Dorian se releva péniblement. Il passa une main sur ses côtés pour évaluer les dommages et surtout se soigner, ne serait-ce que superficiellement puis il lança un regard flamboyant au vieux mage :
- Afin qu’il épargne Firiel, j’ai défié Valérian. Je l’ai combattu jusqu’aux portes de la Mort. Je suis parvenue à l’amener sur mes terres. Il y est à présent retenu prisonnier, enfermé dans une gangue de glace. J’ai donné tout ce que j’avais, j’ai quasiment tari mon éther. Je suis resté inconscient plus d’une trentaine de jours. Quand je suis revenu à moi, j’ai appris qu’une armée de Drake marchait sur ce royaume, je me suis donc empressé de vous rejoindre. C’était sans compter sur mon état, je me suis retrouvé, invité très spécial de Drake, enfermé dans les prisons de Sorgat alors qu’un double s’amusait à jouer avec vos certitudes. Je n’étais pas à la tête de cette troupe, je n’ai jamais blessé Firiel.
- Ton histoire ne tient pas debout, le coupa Elminster. Pourquoi Drake te séquestrait-il ? Et, si tu étais captif, comment se fait-il que tu sois ici ?
- Drake veut que je rejoigne son armée, avec Valérian. Je lui ai faussé compagnie en drainant l’éther d’un mage.
- Tu sais que c’est interdit, reprit le vieil homme.
- Au point où j’en suis, railla Dorian. Si on devait me juger pour tous les actes prohibés ou immoraux que j’ai faits, j’écoperais d’au moins dix condamnations à mort.
- Qu’est-ce qu’il me prouve que tu n’as pas rejoint Drake et que ton père est bien prisonnier ?
Dorian tenait la main vers le vieil homme :
- Venez avec moi, je vous montre où il est.
L’elfe se pencha alors vers le vieux mage et rétorqua :
- C’est un piège.
Dorian eut un soupir d’exaspération.
- Écoute mon gars, déclara-t-il en perdant patience. Si j’avais vraiment voulu vous trahir, au moment même où tu as posé la main sur moi, j’aurais convoqué le monstre qui t’habite afin de tuer Elminster. On est dans un coin assez reculé du palais pour que tu me fracasses la gueule sans témoin. Demande-toi combien de temps on mettrait à retrouver vos cadavres.
Ayant libéré sa morgue, il tourna son regard vers le mage pour connaître sa décision.
- J’accepte, déclara le vieil homme. Mais à une condition. Confie ton familier à Andromède.
- Ce n’est pas possible, rétorqua le jeune mage, Syphilis est retenue prisonnière de Drake.
Elminster eut un mouvement de recul quand il apprit ça. Il secoua la tête d’étonnement :
- Mais alors, qu’est-ce que tu fais ici ?
Dorian plongea son regard de glaces dans celui du vieil homme et répondit sincèrement :
- Je voulais m’assurer que Firiel allait bien.

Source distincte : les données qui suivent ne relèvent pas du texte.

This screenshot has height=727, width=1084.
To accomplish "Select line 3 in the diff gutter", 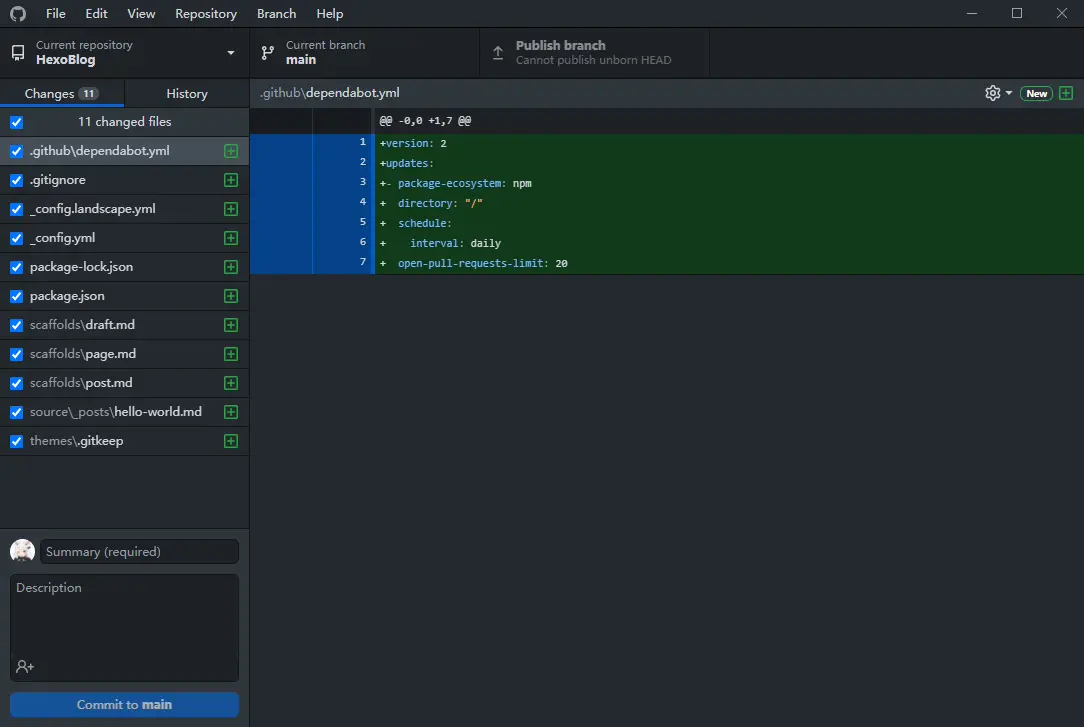I will pyautogui.click(x=343, y=183).
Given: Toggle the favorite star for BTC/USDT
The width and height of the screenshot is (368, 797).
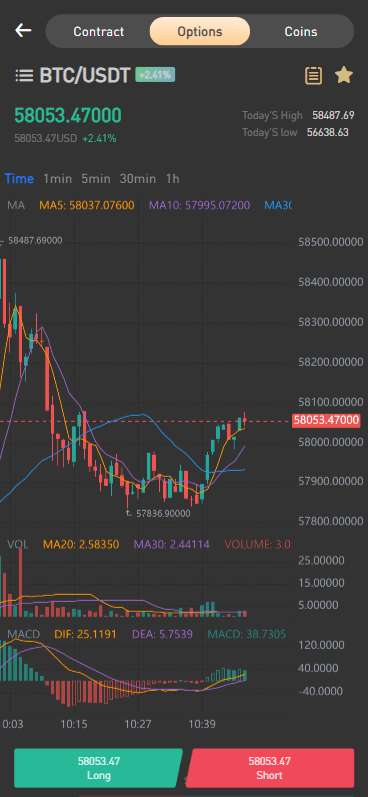Looking at the screenshot, I should pyautogui.click(x=344, y=75).
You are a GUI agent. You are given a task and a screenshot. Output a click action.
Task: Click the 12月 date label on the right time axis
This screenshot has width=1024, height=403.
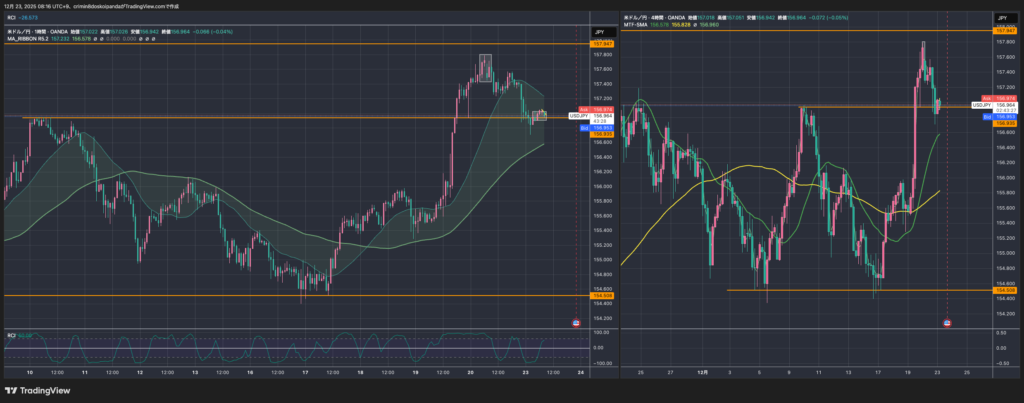pyautogui.click(x=704, y=371)
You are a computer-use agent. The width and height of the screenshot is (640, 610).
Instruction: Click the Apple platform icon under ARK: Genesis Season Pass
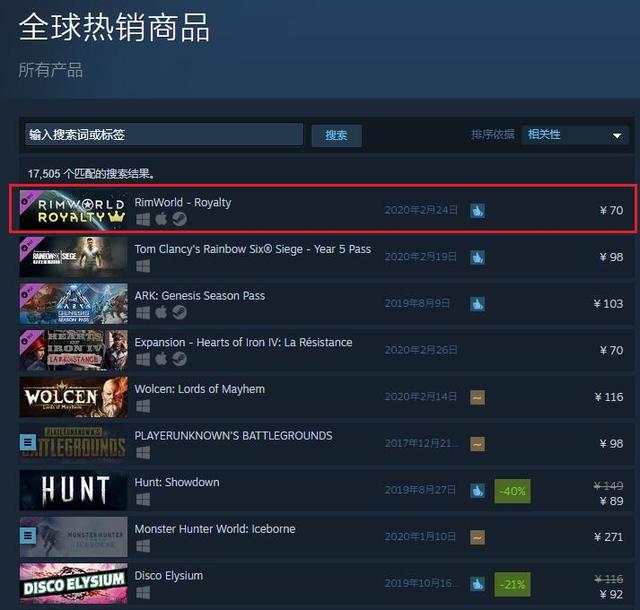[x=161, y=312]

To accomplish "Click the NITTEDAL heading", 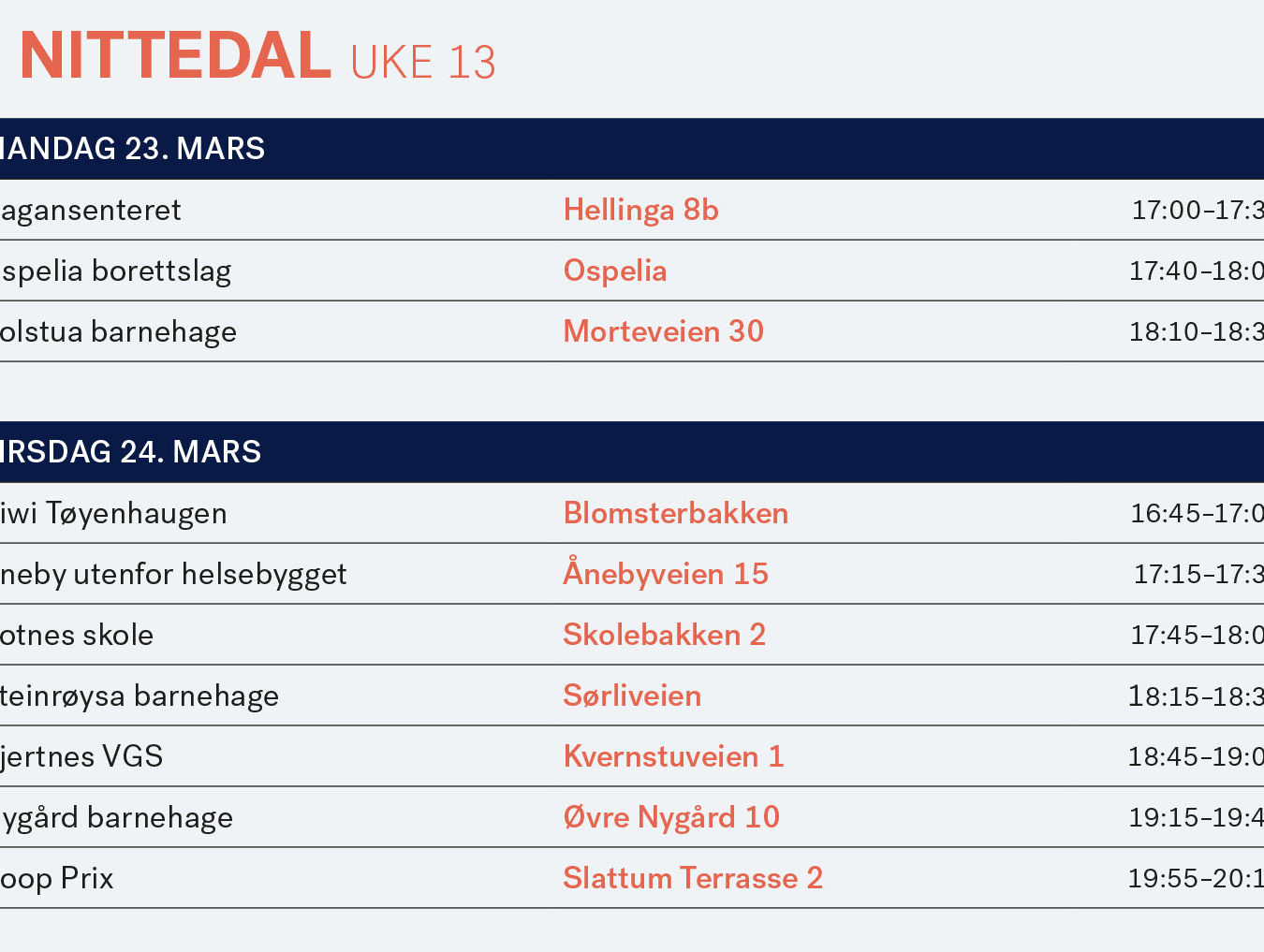I will pyautogui.click(x=175, y=56).
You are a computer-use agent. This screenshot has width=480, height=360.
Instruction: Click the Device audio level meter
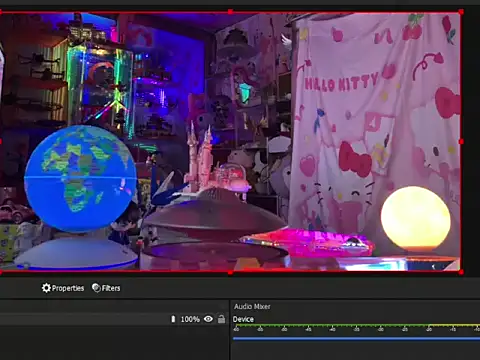pyautogui.click(x=356, y=325)
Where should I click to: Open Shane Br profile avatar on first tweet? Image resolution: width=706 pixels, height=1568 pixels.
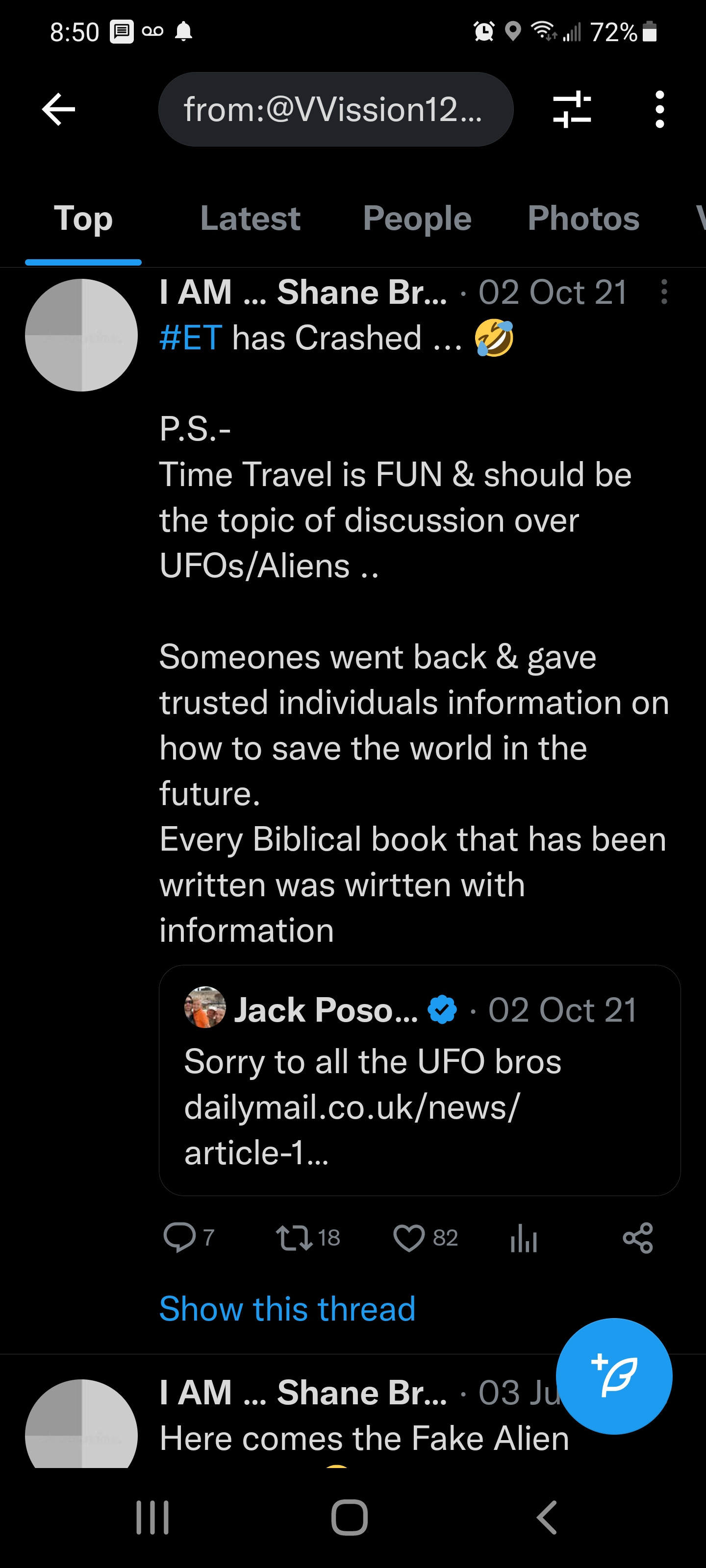coord(81,335)
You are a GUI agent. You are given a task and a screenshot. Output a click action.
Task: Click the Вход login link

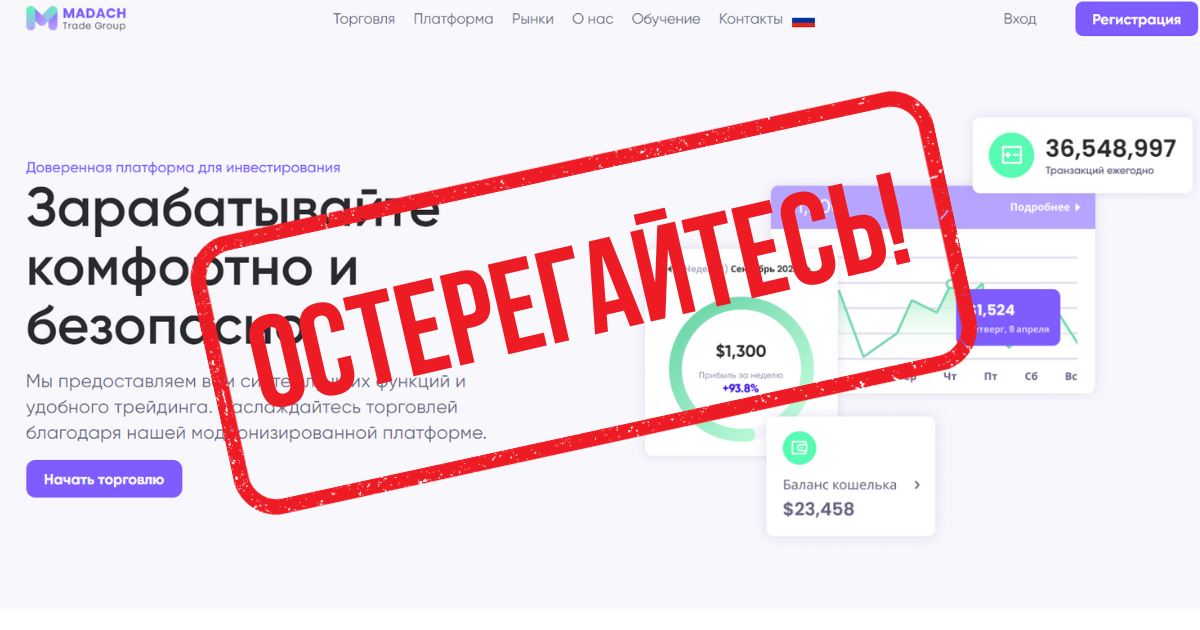click(x=1020, y=19)
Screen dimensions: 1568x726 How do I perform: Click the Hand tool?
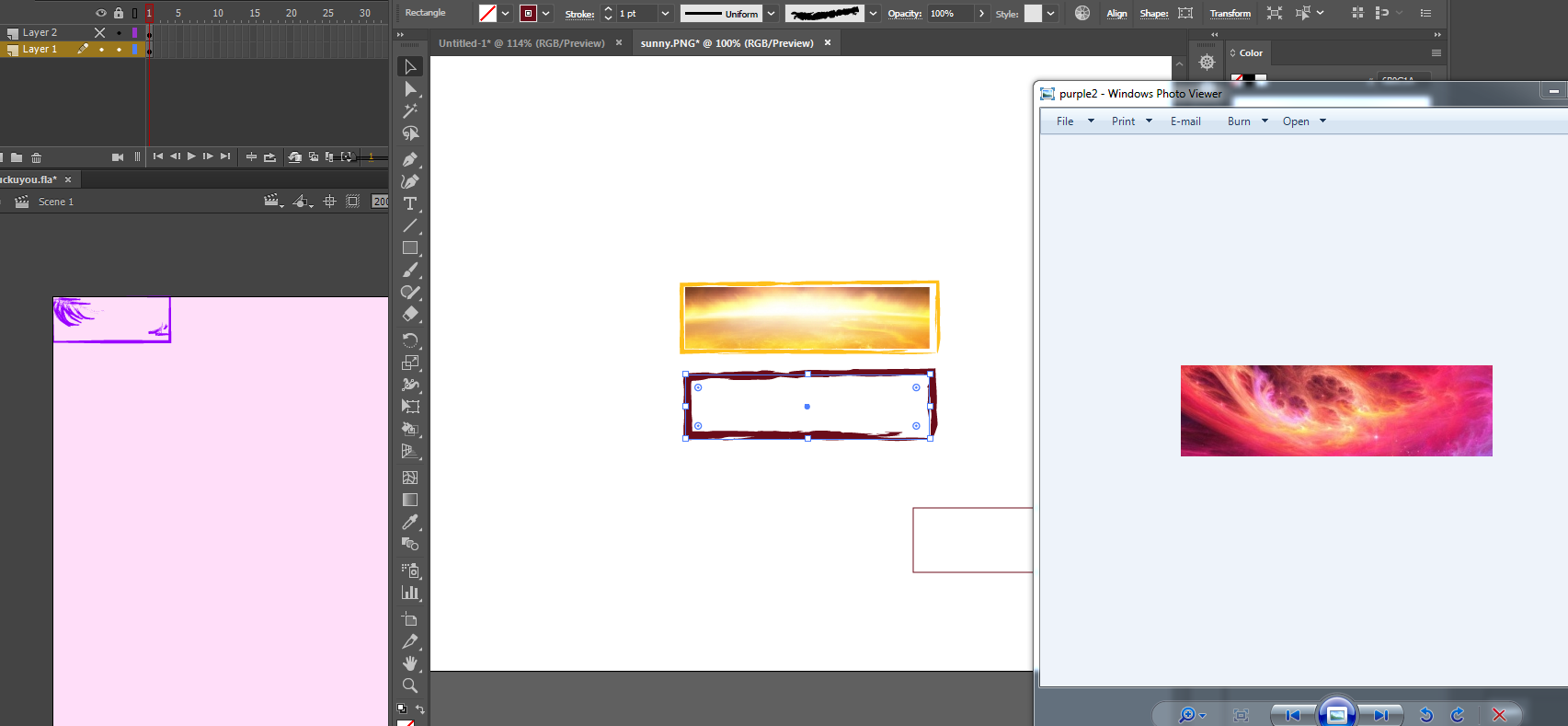[x=410, y=663]
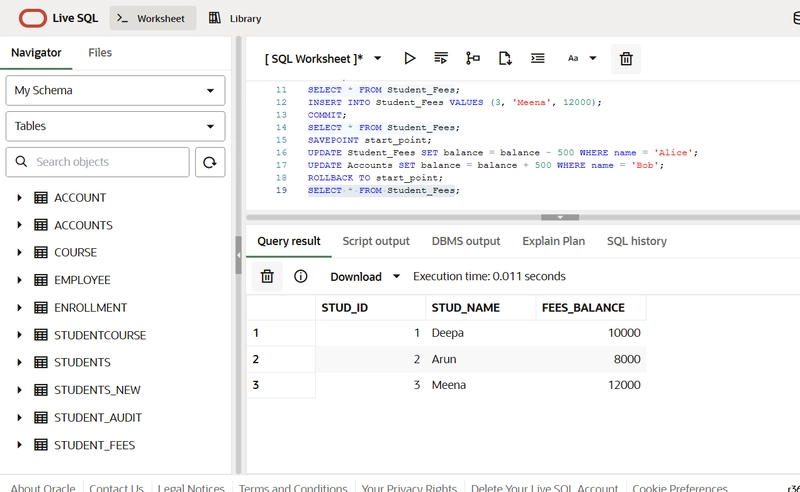The image size is (800, 492).
Task: Switch to the Files tab
Action: tap(100, 53)
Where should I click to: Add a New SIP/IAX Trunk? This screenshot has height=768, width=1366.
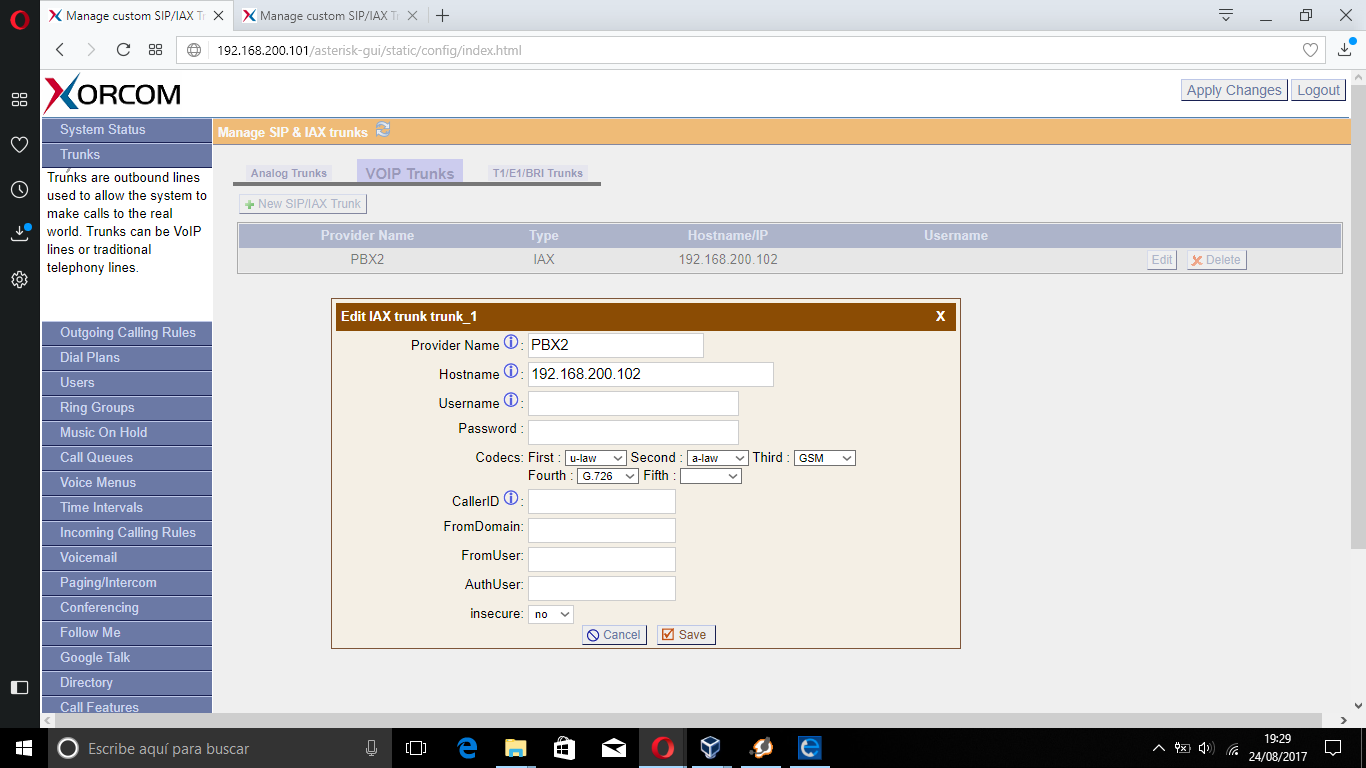(303, 203)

Un long silence s’installa entre les deux hommes puis Elminster prit sa décision, se tournant vers Andromède, il lança :
- Si je ne suis pas revenu dans dix minutes, sonne l’alerte.
L’elfe allait répliquer mais le vieil homme avait déjà tendu la main vers le mage. Dorian la saisit fermement et ils disparurent dans un souffle.